▶ **Written task A**: Turn the item-locating records into a numbered list, leaving out blank lines and covering only the part that opens with the first line of the records and closes with the line containing "[x=12, y=135]".

When King Henry IV died in 1474 Isabella proclaimed herself successor queen, disputing the right of Juana la Beltraneja (the king's 13-year-old daughter and her niece) to ascend the throne. During the ensuing civil war between the followers of Isabella and Juana, there was also conflict with Portugal since King Alfonso V of Portugal sided with his niece Juana. Córdoba fought for Isabella under Alonso de Cárdenas, grand master of the Order of Santiago. After the battle of Albuera, Cárdenas praised him for his service.
Marriage
Widowed at age 36, de Córdoba married Luisa Manrique de Lara (a lady-in-waiting to Queen Isabella I of Castile) on 14 February 1489. His only surviving daughter, Elvira Fernández de Córdoba y Manrique, would inherit all their titles upon his death in 1515. To keep her father's name, she married within her family.
Reconquista
During the ten-year-long conquest of Granada under the Catholic monarchs, de Córdoba completed his apprenticeship under his brother Alonso, grand master of Santiago Alonso de Cárdenas and the counts of Aguilar and of Tendilla (who he called his masters). It was a war of sieges, defending castles and towns, of skirmishes and ambushes in mountain defiles. The skills of a military engineer and a guerilla fighter were equally useful. Córdoba's most distinguished feat was the defence of the advance post of Íllora. Able to speak Berber (the language of the emirate), he was chosen as one of the officers to arrange the surrender; with the peace of 1492 he was rewarded with land in the town of Loja, near Granada.
Italian campaigns
De Córdoba was an important military commander during the Italian Wars, holding command twice and earning the name "The Great Captain".
First Italian War
The Italian Wars began when Charles VIII of France marched into Italy with 25,000 men to make good an Angevin dynastic claim to the Neapolitan throne. When the Catholic monarchs supported King Ferrandino against Charles VIII of France in 1495, de Córdoba (then in his mid-forties) was chosen by the Queen to command the Spanish force of a little more than five thousand men.
Ordered to pit his light infantry and cavalry against heavy French forces, his first major battle in Italy (the 1495 Battle of Seminara) ended in defeat at the hands of Bernard Stewart d'Aubigny. The following year, de Córdoba captured the rebel county of Alvito for the king; avoiding a pitched battle, he used his mobile forces to drive the French back to Calabria.
During de Córdoba's first command he was primarily in Calabrian mountain warfare, which resembled his former experience in Granada. There was, however, a material difference in the enemy. The French forces under d'Aubigny consisted largely of Swiss mercenary pikemen, and their own men-at-arms, the heavily-armoured professional cavalry gendarmes. With his veterans of the Granadine war (foot soldiers armed with sword and buckler—or arquebuses and crossbows—and light cavalry), with endurance unparalleled among soldiers of the time, he could conduct guerrilla warfare which wore down his opponents (who suffered more than the Spaniards from the heat).

▶ **Written task B**: In the passage on de Córdoba, rewrite the part that opens with the words containing "First Italian War" and closes with "back to Calabria.", replacing "de Córdoba" with "the Great Captain" throughout.

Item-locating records
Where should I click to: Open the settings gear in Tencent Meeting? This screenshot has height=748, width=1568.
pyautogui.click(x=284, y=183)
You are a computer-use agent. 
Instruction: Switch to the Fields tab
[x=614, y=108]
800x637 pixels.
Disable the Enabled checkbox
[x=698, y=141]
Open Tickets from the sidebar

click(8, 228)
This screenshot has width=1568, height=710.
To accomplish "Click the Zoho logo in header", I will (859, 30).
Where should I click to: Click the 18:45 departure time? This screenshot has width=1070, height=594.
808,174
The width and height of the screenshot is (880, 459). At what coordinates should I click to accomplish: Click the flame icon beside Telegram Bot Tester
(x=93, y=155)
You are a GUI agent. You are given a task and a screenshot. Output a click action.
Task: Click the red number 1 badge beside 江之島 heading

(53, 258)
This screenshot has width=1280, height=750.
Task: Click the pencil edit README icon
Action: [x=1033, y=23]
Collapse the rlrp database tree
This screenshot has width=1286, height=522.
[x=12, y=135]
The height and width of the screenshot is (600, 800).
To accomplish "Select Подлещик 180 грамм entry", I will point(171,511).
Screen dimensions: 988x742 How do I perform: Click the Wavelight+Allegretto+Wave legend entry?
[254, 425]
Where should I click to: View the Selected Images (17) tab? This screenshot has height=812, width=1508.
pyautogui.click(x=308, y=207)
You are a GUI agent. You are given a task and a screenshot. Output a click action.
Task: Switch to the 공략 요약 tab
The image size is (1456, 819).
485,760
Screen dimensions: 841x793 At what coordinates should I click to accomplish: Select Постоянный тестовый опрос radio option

▶ **Complete answer A**:
1. Where should I click to: Open the settings gear in Tencent Meeting? This screenshot has height=748, width=1568.
2. pyautogui.click(x=284, y=183)
3. You are a computer-use agent. 
4. Instruction: Switch to the Fields tab
5. [x=614, y=108]
6. 800x637 pixels.
7. Disable the Enabled checkbox
8. [x=698, y=141]
9. Open Tickets from the sidebar
10. click(8, 228)
11. This screenshot has width=1568, height=710.
12. To accomplish "Click the Zoho logo in header", I will (859, 30).
13. Where should I click to: Click the 18:45 departure time? This screenshot has width=1070, height=594.
14. 808,174
15. The width and height of the screenshot is (880, 459). At what coordinates should I click to accomplish: Click the flame icon beside Telegram Bot Tester
16. (x=93, y=155)
17. You are a GUI agent. You are given a task and a screenshot. Output a click action.
18. Task: Click the red number 1 badge beside 江之島 heading
19. (53, 258)
20. This screenshot has width=1280, height=750.
21. Task: Click the pencil edit README icon
22. Action: [x=1033, y=23]
23. Collapse the rlrp database tree
24. This screenshot has width=1286, height=522.
25. [x=12, y=135]

▶ **Complete answer B**:
First Italian War
The Italian Wars began when Charles VIII of France marched into Italy with 25,000 men to make good an Angevin dynastic claim to the Neapolitan throne. When the Catholic monarchs supported King Ferrandino against Charles VIII of France in 1495, the Great Captain (then in his mid-forties) was chosen by the Queen to command the Spanish force of a little more than five thousand men.
Ordered to pit his light infantry and cavalry against heavy French forces, his first major battle in Italy (the 1495 Battle of Seminara) ended in defeat at the hands of Bernard Stewart d'Aubigny. The following year, the Great Captain captured the rebel county of Alvito for the king; avoiding a pitched battle, he used his mobile forces to drive the French back to Calabria.